The women, thought to be from Nigeria, are the latest to die making the crossing from Libya to Europe.
Yesterday their bodies were taken by a Spanish ship to Salerno, southern Italy.
In total, 23 women died on Friday after the inflatable dinghy they were travelling on sank.
Their bodies were recovered by the Cantabria, a ship oper- ating as part of an EU anti-trafficking effort. A spokesman said the other three bodies had been found later.
Italian media raised fears the boat may have been part of a sex-trafficking ring but Salerno’s prefect Salvatore Malfi played the claims down and said men were also on the boat.
‘The sex-trafficking routes are different,’ he said.

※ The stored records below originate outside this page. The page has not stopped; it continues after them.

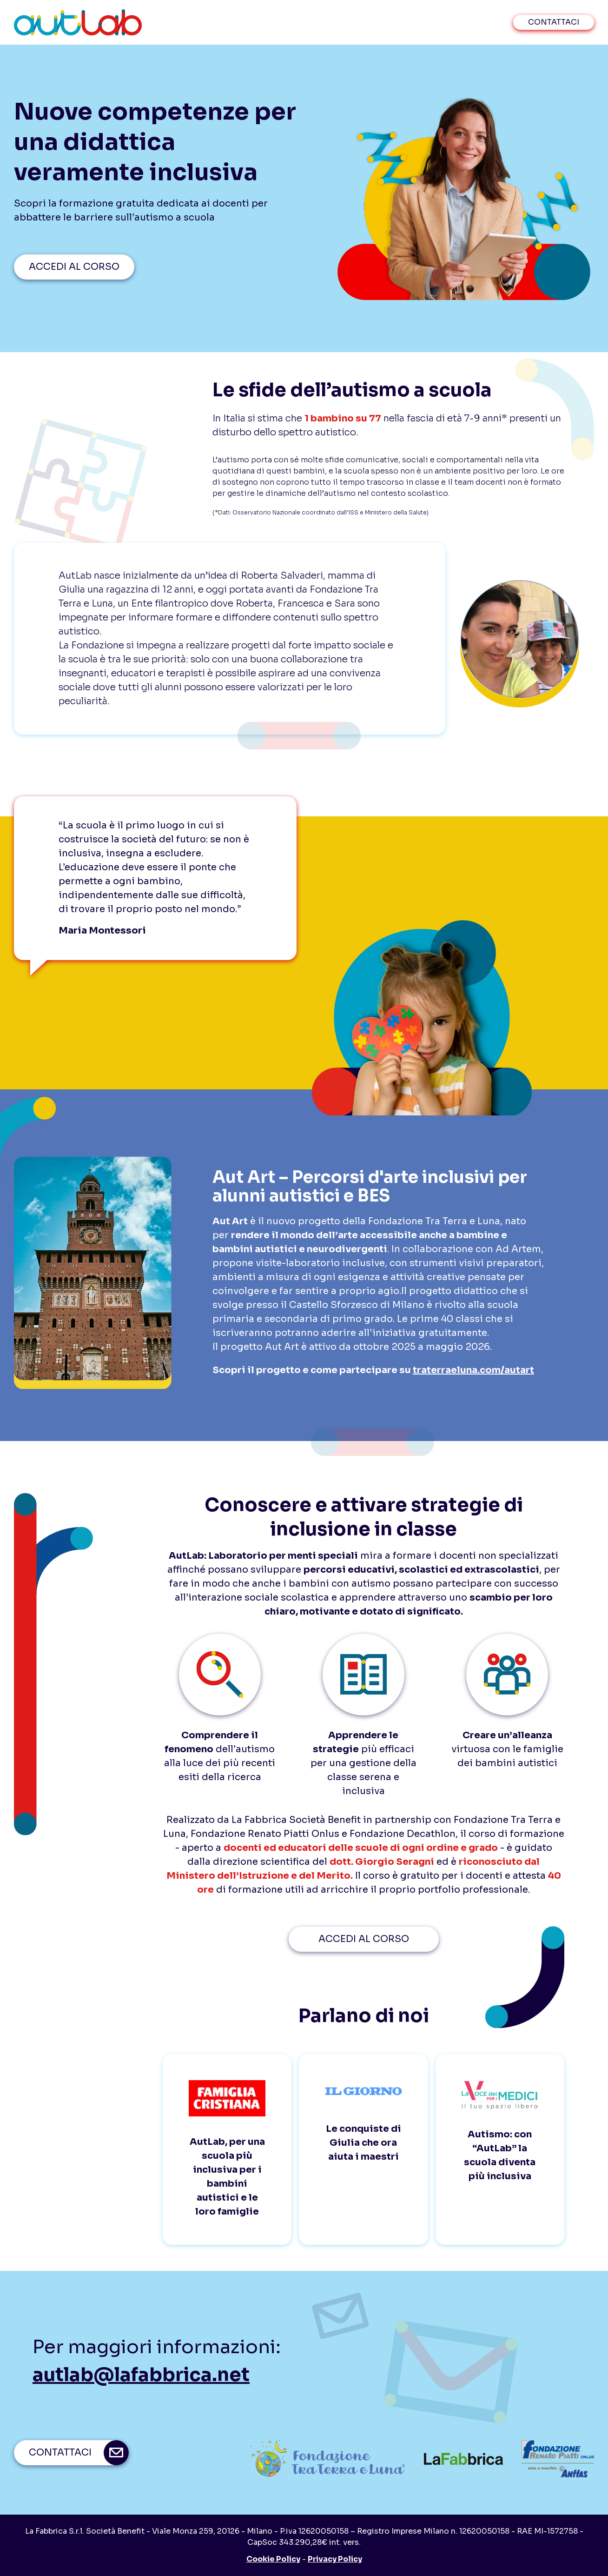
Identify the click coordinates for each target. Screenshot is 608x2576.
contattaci (553, 22)
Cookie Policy (273, 2559)
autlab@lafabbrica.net (141, 2375)
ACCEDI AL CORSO (74, 267)
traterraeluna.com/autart (473, 1370)
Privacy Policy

‘Loading women on to a boat is too risky, the traffickers would not do it as they could lose all their “goods” – as they describe them – in one fell swoop.’
He said investigators would be looking for signs of violence against the women. The Cantabria was also carrying 375 migrants rescued from the sea, including 116 women, nine of whom were pregnant.
More than 111,700 people have reached Italy by sea in the first ten months of 2017.
The International Organisation for Migration said that 2,839 people have died so far this year while attempting the crossing.